LLMs massively expand the size of that universe and, even without training, can offer plausible (if not always correct) feedback on a piece of writing.
For an example, you can scroll toward the bottom of a post from my newsletter in which I prompted ChatGPT to produce a steadily improving beginning to a short story and then asked it which of two versions was superior and why.
I would not have believed such a thing possible prior to ChatGPT, but there it is. It is going to be sorely tempting to allow this kind of feedback to substitute for human response to student writing and I’m even willing to grant there’s some occasions where AI responses may be genuinely helpful to student learning.
But I’ll also repeat a couple of things I say in Why They Can’t Write. One is that we should not ask students to produce writing that is not going to be read, and LLMs cannot “read.” They cannot think. They do not have human, emotional reactions to text.
Two, because writing is an embodied process and writing is thinking, the best feedback on student writing is not summative—which LLMs will do passably—but formative, where the instructor can help the student reconsider and reflect upon some part of their process. Asking a writing teacher to do this where they have not read the student work is like asking a coach to work with a team where they know the score but have not watched the game itself.
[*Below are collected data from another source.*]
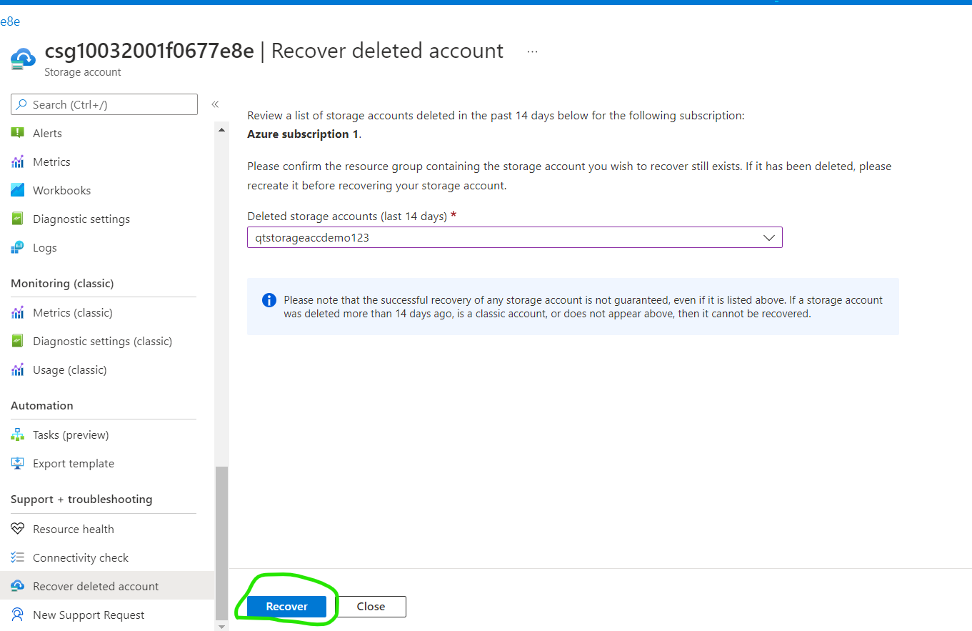Click the Alerts icon in sidebar
The width and height of the screenshot is (972, 631).
(18, 133)
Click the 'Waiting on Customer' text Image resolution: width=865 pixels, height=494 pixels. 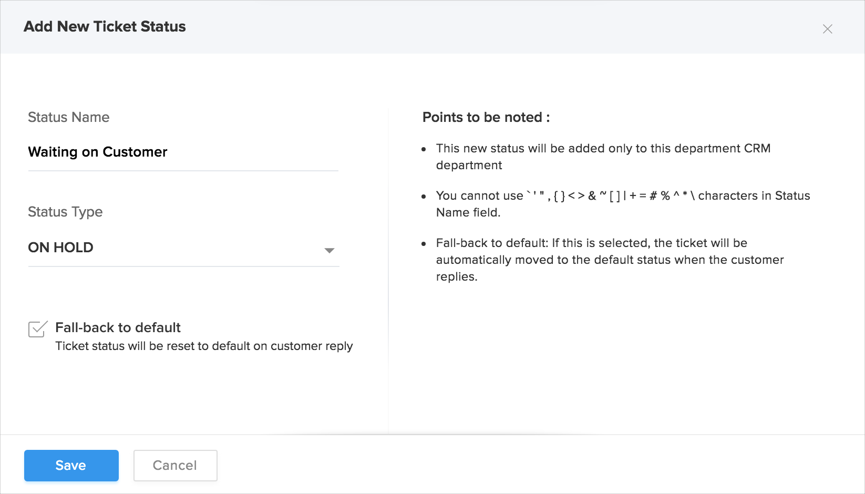[98, 152]
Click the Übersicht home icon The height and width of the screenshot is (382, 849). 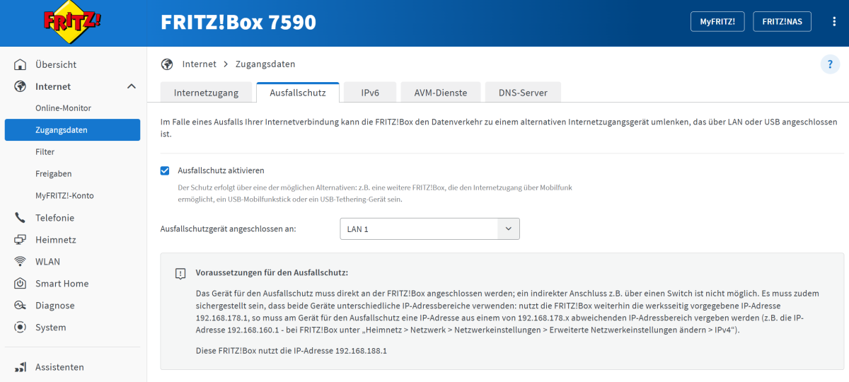pyautogui.click(x=21, y=65)
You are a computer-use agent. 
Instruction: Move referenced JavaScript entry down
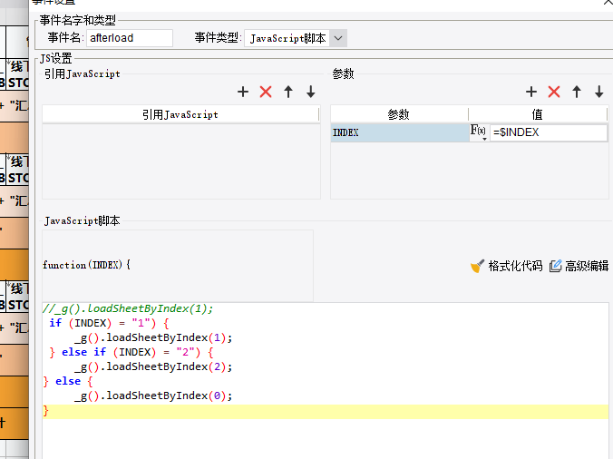click(x=311, y=92)

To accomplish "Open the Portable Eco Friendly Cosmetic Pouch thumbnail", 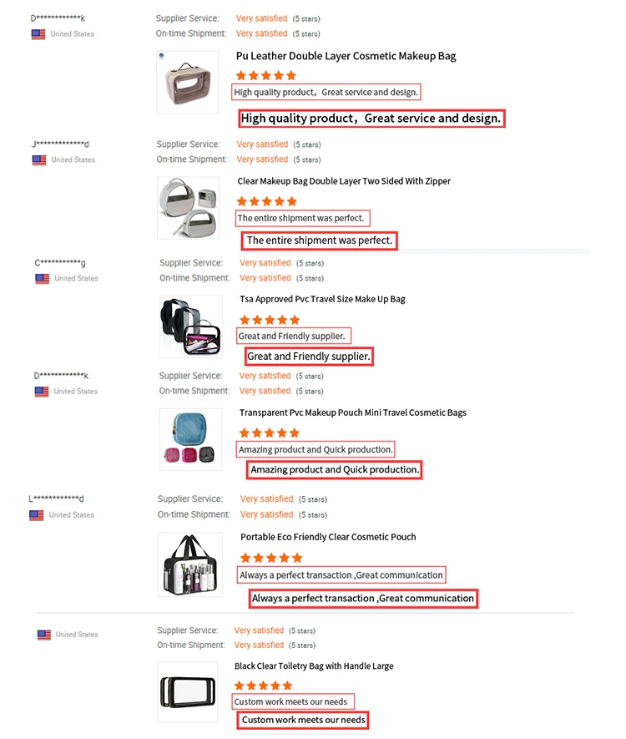I will (190, 564).
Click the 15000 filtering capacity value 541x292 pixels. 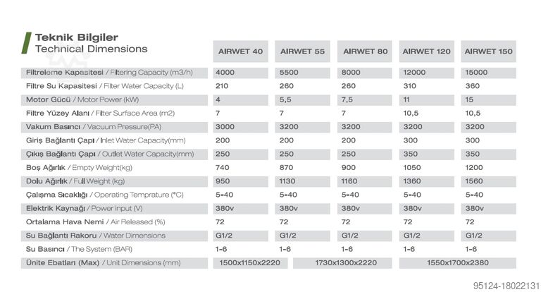click(477, 72)
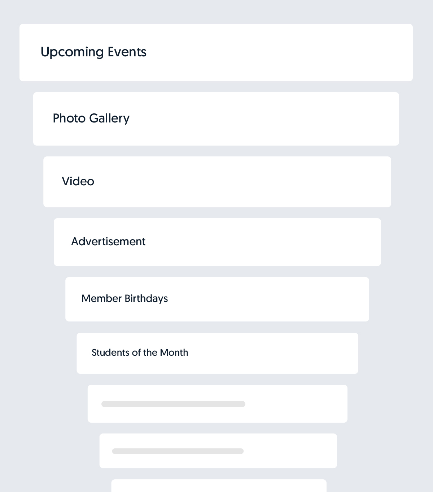Choose the Advertisement card
Image resolution: width=433 pixels, height=492 pixels.
[217, 242]
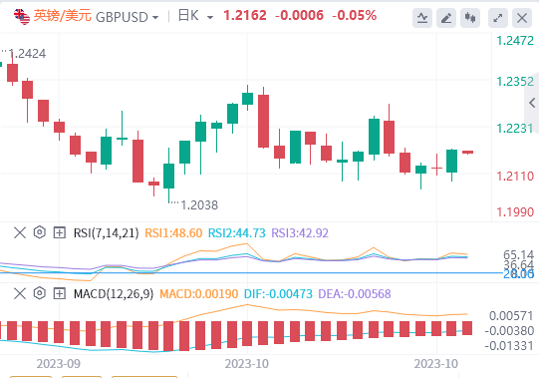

It does not make sense in a world where learning, rather than cost or efficiency, is the root value.
In a lot of ways, I think this technology will be a test of how much we value our own humanity. The companies developing these technologies appear willing to take big risks when it comes to the safety of releasing this technology in the name of winning the arms race and turning a profit.
In a recent episode of the Ezra Klein Show podcast, Klein and his guest, tech journalist Kelsey Piper, suggest that the direction of development for this artificial intelligence will follow the money—a good bet—and then speculate on a number of different ways that the AI could escape its controls and cause significant havoc.
It’s not Skynet sending a Terminator, but it’s not not that, either.
It’s a dark thought, and it’s not something most of us have any control over, so my hope is that the people with the power to regulate this technology are working quickly to put some governors around its use. Given that some observers see this AI as the most profound threat to humanity to emerge since the advent of the atomic bomb, this seems pretty urgent.
Where we do have control, we have to be as mindful as possible before leaping into the unknown.
Perhaps this means embracing something like a Hippocratic oath for the adoption of this technology: first do no harm.
This is actually not that hard to achieve, but it will mean resisting the tide that insists the future is inevitably heading in a particular direction. Last I checked, we’re the humans and still in charge and absolutely have the power to unplug the machines.